__Directions for this task__
Reproduce the data below word for word, starting with the line that contains "is (730, 1900)." and continuing through the line that contains "sidebar: Home Community Meine Gruppe Dein Verhaltens… is", with both of those lines included. Omit the pictures.

__Information shown__
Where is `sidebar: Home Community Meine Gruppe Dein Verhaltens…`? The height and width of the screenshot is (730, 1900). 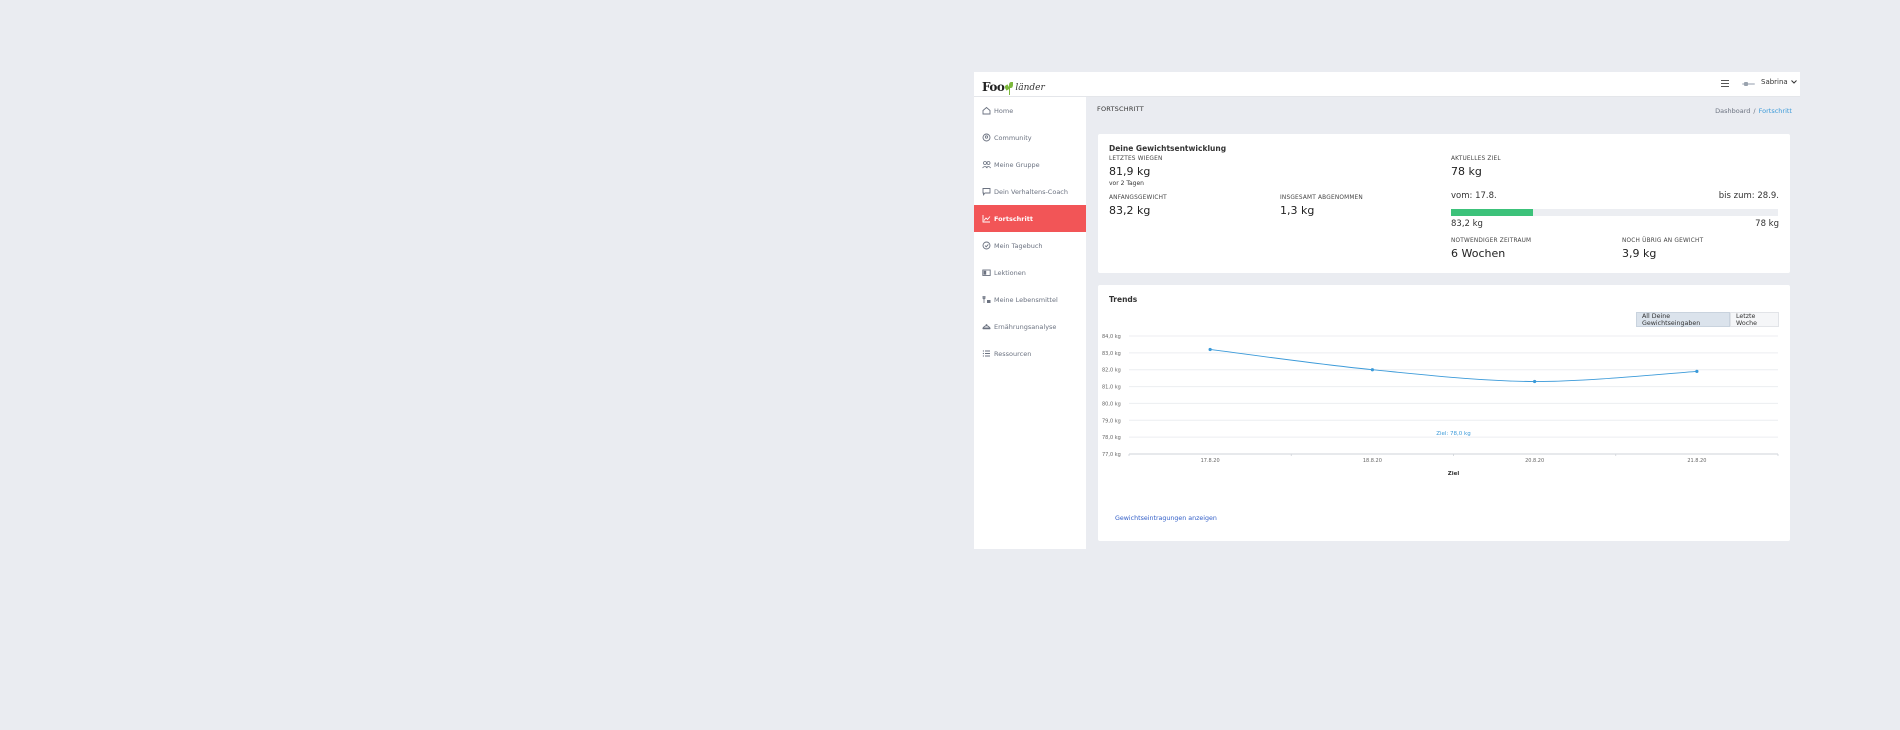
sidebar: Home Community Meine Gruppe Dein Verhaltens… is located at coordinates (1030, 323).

* * *

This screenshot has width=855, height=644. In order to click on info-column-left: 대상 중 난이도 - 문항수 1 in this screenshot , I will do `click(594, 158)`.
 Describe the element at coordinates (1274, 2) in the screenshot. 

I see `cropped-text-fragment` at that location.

==

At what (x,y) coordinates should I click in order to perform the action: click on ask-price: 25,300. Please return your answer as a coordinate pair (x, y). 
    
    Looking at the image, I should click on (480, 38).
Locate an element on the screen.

__Solved problem__
Where is `sidebar: Home Community Meine Gruppe Dein Verhaltens…`? The height and width of the screenshot is (730, 1900). 
sidebar: Home Community Meine Gruppe Dein Verhaltens… is located at coordinates (1030, 323).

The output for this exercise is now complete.